L’idea a un primo sguardo può sembrare un vezzo: festeggiare i “50+1” dell’azienda. Ma dietro la scelta c’è un messaggio: si festeggia il passato, con il traguardo del mezzo secolo di attività, ma si guarda avanti. Vincenzo Boccia l’ha voluto dare con questo slogan nel 2012, nell’evento organizzato in azienda, a Salerno, tra le rotative all’avanguardia e i murales di nove writers che hanno reinterpretato la B del cognome. E si ritrova tra le righe del programma preparato per la corsa alla presidenza di Confindustria.

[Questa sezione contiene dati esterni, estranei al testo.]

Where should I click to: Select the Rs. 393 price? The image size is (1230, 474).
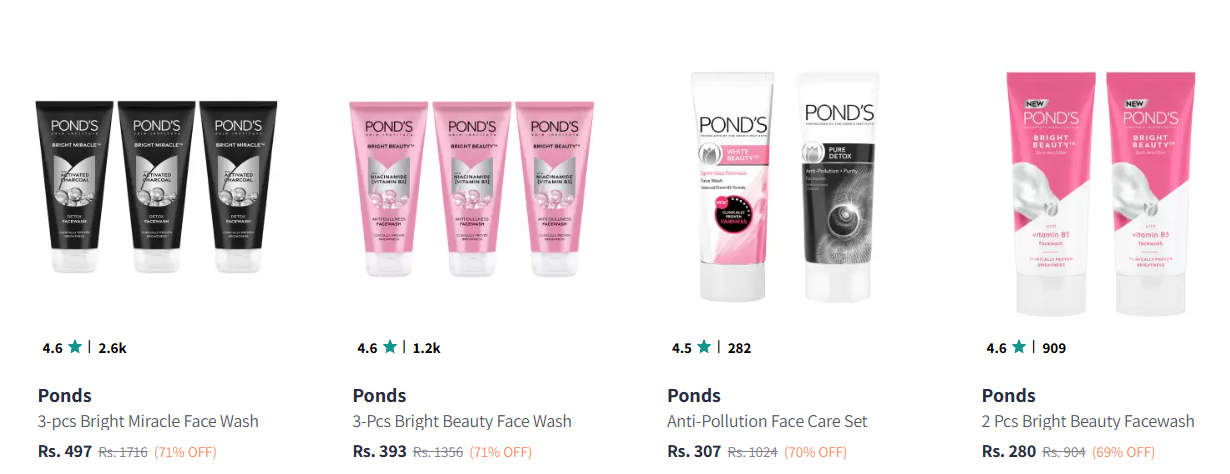380,451
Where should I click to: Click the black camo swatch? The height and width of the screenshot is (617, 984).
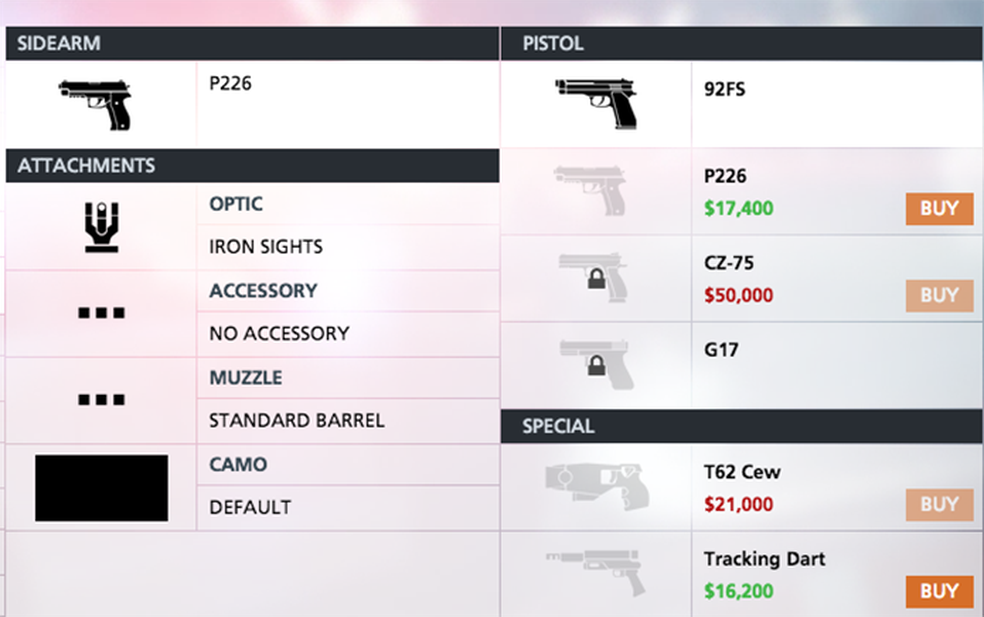point(101,488)
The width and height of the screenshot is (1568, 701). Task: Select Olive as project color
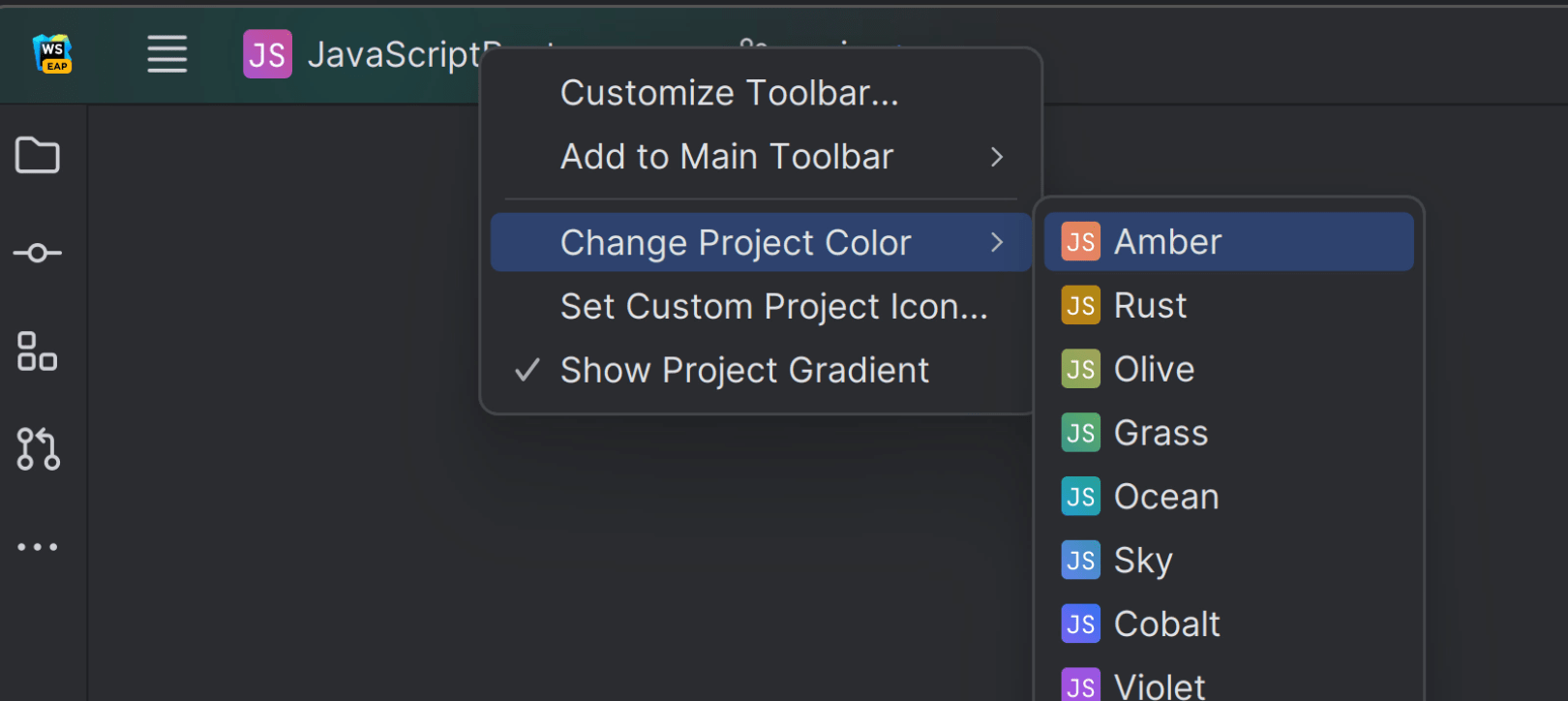[1154, 370]
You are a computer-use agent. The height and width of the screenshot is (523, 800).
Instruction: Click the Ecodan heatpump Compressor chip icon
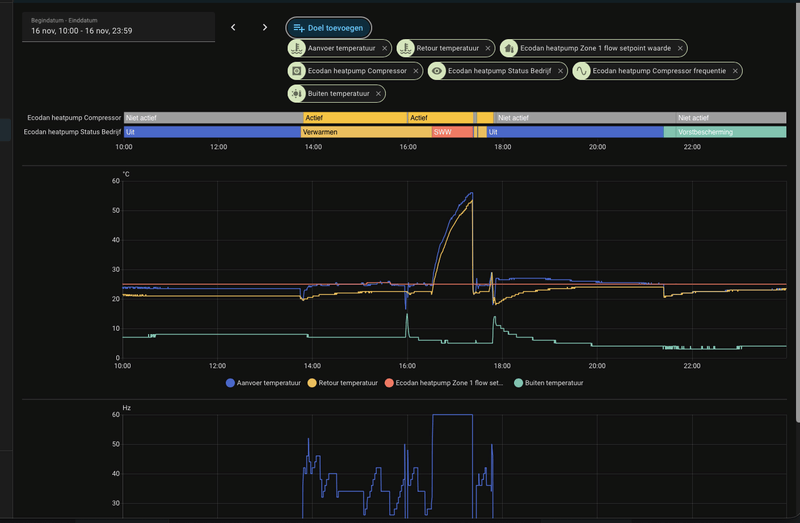pyautogui.click(x=296, y=71)
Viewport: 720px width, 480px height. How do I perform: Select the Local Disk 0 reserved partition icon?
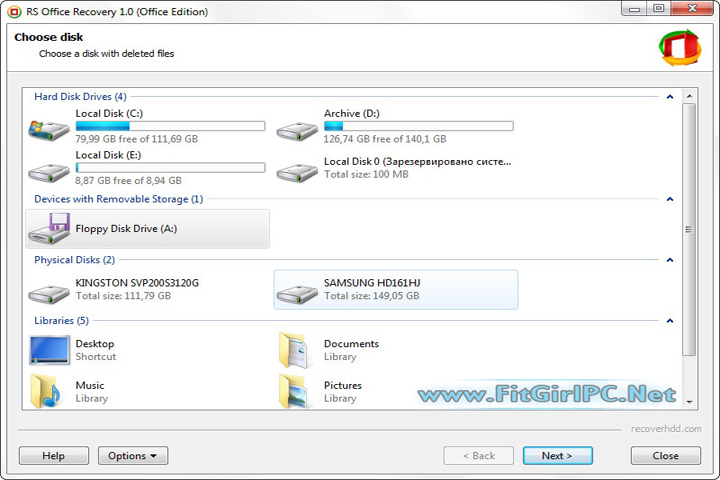tap(297, 173)
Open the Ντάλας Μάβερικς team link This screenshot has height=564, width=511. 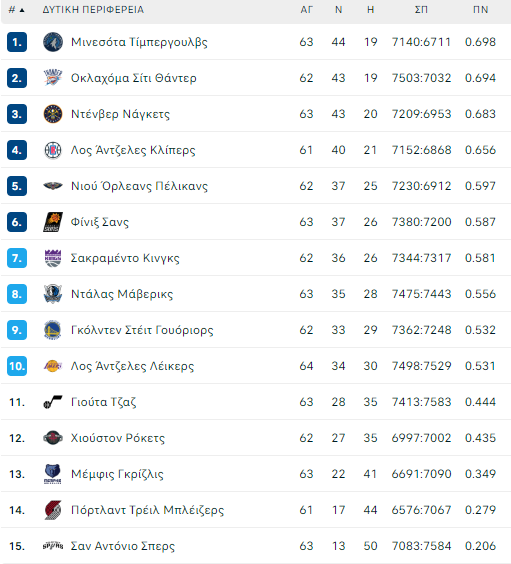[x=122, y=294]
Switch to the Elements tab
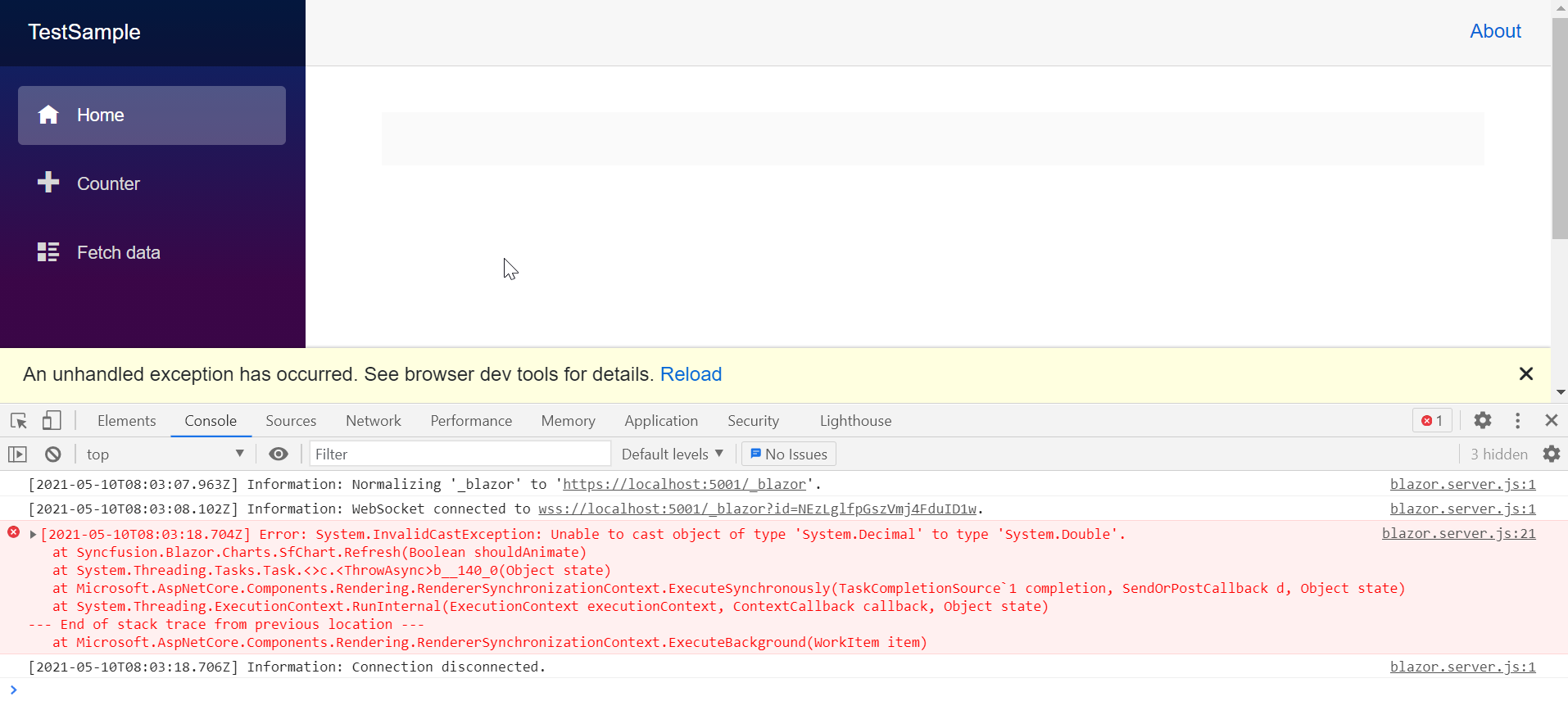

Quell’«ossessione per la crescita» che va a braccetto con la «nostalgia di futuro», messa a conclusione del testo. Di sè Boccia dice: «Sono abituato da sempre a ragionare anticipando. Non vedo l’ora di partecipare a questo futuro».
A guardare i numeri dell’azienda l’evoluzione si vede: oltre 54 milioni di investimenti negli ultimi cinque anni; un fatturato di oltre 40 milioni di euro, di cui oltre il 20% destinato all’export e che si è incrementato di oltre il 200% negli ultimi dieci anni; 160 dipendenti, aumentati dell’85% sempre nell’ultimo decennio; uffici in Francia, Germania, Danimarca e Libano; un piano strategico che punta a sviluppare i mercati esteri, oltre quello nazionale ed europeo.
La ricetta che Boccia ha sempre messo in pratica, sia quando, poco più che ragazzo (oggi ha 52 anni), è entrato alle Arti Grafiche Boccia, sia da amministratore delegato è che qualsiasi situazione si affronta investendo e innovando, processi e prodotti. È stata la scelta fatta di fronte alla crisi dell’editoria, è stata la reazione, sua e di tutta la famiglia, quando nel 1996 c’è stato un forte momento di difficoltà. In quell’occasione il padre, Orazio, Enzo, come viene chiamato, e il fratello, Maurizio (loro appena trentenni) decisero di vendere tutto, compresa la casa, di rinunciare ai compensi. «O ricchi pescatori o poveri marinai», rispondeva Orazio alla moglie quando veniva rimproverato di pensare solo all’azienda.
E questo hanno scelto tutti insieme: ci sono voluti sei anni per far riemergere l’azienda. Ma poi, dal 2001 al 2006, in un settore cresciuto in media dell’1% all’anno, la Arti Grafiche Boccia è riuscita a quadruplicare il fatturato, a diversificare l’attività anche nelle riviste periodiche specializzate, ad entrare nel segmento stampa per il settore agroalimentare e i quotidiani.
L’etichetta rossa della Ferrarelle, quelle di salse e marmellate, le stampe dell’Ikea piuttosto che i volantini di Carrefour, accanto a riviste che parlano di ville, di rock, album di figurine Panini. Il livello di fidelizzazione dei clienti è del 90 per cento. Nello stabilimento vicino Salerno, 25mila metri quadrati di superficie, ci sono impianti giganti all’avanguardia, Heidelberg, Komori, Cerutti. E AGB è stata tra le aziende selezionate da Intesa Sanpaolo per partecipare ad Expo 2015 all’interno dello spazio espositivo The Waterstone.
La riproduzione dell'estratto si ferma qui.